EEGMMIDB Dataset and Preprocessing

Overview

This repository provides instructions for downloading and preprocessing the EEGMMIDB dataset, a dataset commonly used for EEG (Electroencephalogram) analysis. The dataset is hosted on PhysioNet and contains EEG recordings from subjects performing motor imagery and executed movements.

Getting Started

Downloading the Dataset

To download the dataset, use the following command in the project root:

wget -r -N -c -np https://physionet.org/files/eegmmidb/1.0.0/

This command uses wget to recursively download the necessary files from the PhysioNet repository.

Setting up the Environment

Create a virtual environment and install the required packages by running the following commands:

python -m venv venv
source venv/bin/activate  # On Windows, use `venv\Scripts\activate`
pip install -r requirements.txt

This ensures that you have a clean environment with all the dependencies.

Preprocessing the Dataset

Run the preprocessing script to generate preprocessed TensorFlow datasets:

python preprocessing.py

Create the tf dataset running

python preprocessing.py

It is possible to change the values passed to each variable, but any changes will have to be adjusted in the model loader in the master.ipynb. Example:

python preprocessing.py --batch_size 2 --stride 100 --n_steps 700

This script handles the necessary steps to preprocess the EEGMMIDB dataset and prepares it for further analysis.

Preprocessing Discussion

1. Data Loading and Label Encoding:

The getXYdata function extracts EEG signals (X) and labels (y) from the raw EEG recordings.

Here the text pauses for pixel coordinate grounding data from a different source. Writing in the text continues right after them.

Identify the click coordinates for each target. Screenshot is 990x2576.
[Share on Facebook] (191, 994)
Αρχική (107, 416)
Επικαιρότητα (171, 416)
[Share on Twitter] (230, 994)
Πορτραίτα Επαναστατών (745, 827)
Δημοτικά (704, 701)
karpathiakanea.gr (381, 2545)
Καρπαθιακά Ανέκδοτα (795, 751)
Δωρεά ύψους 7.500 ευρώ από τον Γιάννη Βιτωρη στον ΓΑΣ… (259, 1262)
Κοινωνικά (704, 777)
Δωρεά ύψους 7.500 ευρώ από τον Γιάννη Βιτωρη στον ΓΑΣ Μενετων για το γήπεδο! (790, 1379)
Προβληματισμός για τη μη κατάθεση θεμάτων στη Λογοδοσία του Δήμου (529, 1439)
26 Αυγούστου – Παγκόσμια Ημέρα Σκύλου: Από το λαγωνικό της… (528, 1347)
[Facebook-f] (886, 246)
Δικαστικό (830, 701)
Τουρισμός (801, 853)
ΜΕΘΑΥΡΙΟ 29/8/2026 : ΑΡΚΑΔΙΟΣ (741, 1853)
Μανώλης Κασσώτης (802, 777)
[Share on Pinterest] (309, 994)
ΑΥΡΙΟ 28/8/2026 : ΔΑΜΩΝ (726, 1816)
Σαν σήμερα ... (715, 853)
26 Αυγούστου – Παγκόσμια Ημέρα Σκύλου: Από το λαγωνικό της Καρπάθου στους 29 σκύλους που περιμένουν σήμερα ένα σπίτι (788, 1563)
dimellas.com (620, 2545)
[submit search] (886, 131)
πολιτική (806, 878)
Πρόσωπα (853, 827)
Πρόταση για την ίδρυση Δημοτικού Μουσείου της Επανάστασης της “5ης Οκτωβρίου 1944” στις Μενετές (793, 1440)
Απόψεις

The labels are encoded using LabelEncoder to convert categorical labels into a numerical format.

2. Time Series Splitting:

The splitTimeSeries function segments the time series data into instances with a specified number of steps (n_steps) and a specified stride. Choosing appropriate values for these parameters is crucial for subsequent analysis.

3. Generator Function:

The generator_function iterates over EEG recordings of different individuals and exams using MNE to read raw EEG data. It calls getXYdata and splitTimeSeries to yield segmented instances for training.

4. TensorFlow Dataset Creation:

The create_tf_dataset function converts the generator function into a TensorFlow dataset, specifying the output signature for X and y.

5. Command-Line Arguments:

Command-line arguments such as --batch_size, --stride, and --n_steps impact the preprocessing pipeline. The optional --save argument allows for saving the full train and test datasets.

6. Dataset Splitting and Saving:

The full dataset is split into training and testing sets with an 80-20 split. Optionally, users can save the datasets using tf.data.experimental.save.

7. Creating Smaller Datasets:

The --tiny argument allows for creating smaller datasets (tiny_train_dataset and tiny_test_dataset) useful for faster testing during development.

8. Model comparison:

The following models were trained and tested with 5% of the original dataset separated into batches of 512 instances each, with a stride of 100 between the data points and 200 time steps per data point. Each model was trained with 30 epochs and the training and testing (validation) data do not overlap.

Train and test accuracies

Model Comparison

Confusion matrices

confusion_matrix_comparison

  • Recurrent: a simple recurrent neural network was the first tested model, it clearly did not yield good results as it did underfitted severely and only predicted a single class on the test set.
  • Recurrent Complex: a more complex recurrent neural network. It did also underfitted.
  • Wavenet: Similar result to both recurrent models.
  • Convolutional: A medium sized convolutional neural network. It overfitted and was the only model to predict different classes regularly over the dataset, all the other models only predicted a single class.
  • Convolutional Regularized: In an attempt to stop the overfitting and improve performance over the test set the standard convolutional model was regulzarized using dropout layers, but it resulted in underfitting.

Conclusion:

None of the models were able to predict the target variable with significant accuracy on the test set. The one which got the closest was the deep convolutional model.

Next steps

The next steps will be:

  • improving pre-processing: Adding fast fourier transform to the pre-processing layer and generating images from the dataset will greatly add to the depth of information and should improve drastically the performance of the convolutional models.
  • Variational autoencoders: The state of the art papers in the field all use convolutional variational autoencoders to analyze and classify the resulting spectrograms from the fft, so these models might be the ideal tools to reach the envisioned goal of classifying motor imagery electro encephalogram datasets.

References

The initial models used in this project are sourced from the following repository:

https://github.com/ageron/handson-ml3/blob/main/15_processing_sequences_using_rnns_and_cnns.ipynb

These models serve as a starting point for further development and experimentation with the EEGMMIDB dataset.